The degree of substitution of the biotin after 5 months of storage was also calculated from the XPS results using Equation (3). The ratio of sulfur to carbon was calculated from the XPS survey scans. Figure 7
shows the comparison of the degree of substitution of biotin calculated from HABA and XPS.
HABA quantified only the amount of biotin available to bind with the streptavidin in solution. The HABA assay did not account for any diffusion limitations, any biotin that was chemically modified, or any biotin that resided in a conformation that made it unavailable to bind with streptavidin. XPS detected all carbon and sulfur present on the sample near the surface. Therefore, it can detect total surface biotin regardless of configuration or chemical modification. Two main disadvantages to XPS for cellulose nanofibers are carbon contamination that can accumulate on the surface of the samples as well as the shadowing effect of the round nanofibers. Both sources of error can reduce the sulfur-to-carbon ratio and resulted in lower degree of substitution (DS) results as seen in the 2 ascorbic acid to copper sulfate (AA:Cu) ratio samples. Overall, the XPS and HABA DS calculations were in agreement.
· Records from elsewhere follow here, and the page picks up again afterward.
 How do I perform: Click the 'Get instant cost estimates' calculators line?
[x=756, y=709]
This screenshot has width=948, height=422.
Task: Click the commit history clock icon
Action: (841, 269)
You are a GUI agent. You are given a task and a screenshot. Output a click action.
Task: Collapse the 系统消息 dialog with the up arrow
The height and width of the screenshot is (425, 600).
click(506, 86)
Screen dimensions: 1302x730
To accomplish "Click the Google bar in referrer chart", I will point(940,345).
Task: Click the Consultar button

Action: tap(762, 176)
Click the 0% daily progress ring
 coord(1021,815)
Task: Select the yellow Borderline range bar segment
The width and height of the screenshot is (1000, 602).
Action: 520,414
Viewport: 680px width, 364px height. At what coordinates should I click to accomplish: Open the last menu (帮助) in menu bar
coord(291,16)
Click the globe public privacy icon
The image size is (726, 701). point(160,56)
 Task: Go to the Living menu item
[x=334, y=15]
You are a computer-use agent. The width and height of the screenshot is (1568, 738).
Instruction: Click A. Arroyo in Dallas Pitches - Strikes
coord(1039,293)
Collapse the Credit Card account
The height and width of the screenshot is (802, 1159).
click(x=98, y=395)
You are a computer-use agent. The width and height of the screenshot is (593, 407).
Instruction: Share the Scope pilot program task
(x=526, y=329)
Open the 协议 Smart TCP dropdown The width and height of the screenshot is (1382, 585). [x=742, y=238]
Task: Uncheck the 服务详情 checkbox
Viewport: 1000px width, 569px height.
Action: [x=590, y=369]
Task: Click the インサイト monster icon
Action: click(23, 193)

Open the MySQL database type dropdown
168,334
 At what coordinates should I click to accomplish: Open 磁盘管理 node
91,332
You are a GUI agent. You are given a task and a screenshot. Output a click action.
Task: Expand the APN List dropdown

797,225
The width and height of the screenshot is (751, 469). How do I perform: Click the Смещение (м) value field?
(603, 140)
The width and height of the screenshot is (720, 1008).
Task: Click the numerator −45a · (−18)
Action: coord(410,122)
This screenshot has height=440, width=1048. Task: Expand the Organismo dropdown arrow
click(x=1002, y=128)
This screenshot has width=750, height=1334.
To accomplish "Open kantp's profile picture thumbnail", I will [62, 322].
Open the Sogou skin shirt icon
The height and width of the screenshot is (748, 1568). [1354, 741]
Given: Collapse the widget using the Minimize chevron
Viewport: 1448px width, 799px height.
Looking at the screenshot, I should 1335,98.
The degree of substitution of biotin was calculated to be between 0.01 and 0.10 from both the HABA colorimetric assay and XPS. This magnitude of DS translates to one biotin molecule per every 10 to 100 AGU. The repeat unit of cellulose, cellobiose, contained two AGU and had a unit length of approximately 1.03 nm [29
]. Therefore, the biotin was, on average, spaced 5 to 50 nm apart. This biotin spacing is useful for filtration and diagnostic device applications as it allows for target and amplification molecules’ immobilization onto the pendant biotin. For example, streptavidin is approximately 5 nm and fits well within the biotin spacing [30
]. Amplification molecules rely on proper spacing of the first layer (i.e., biotin) so that subsequent molecules can bind without steric hindrance in sandwich assays.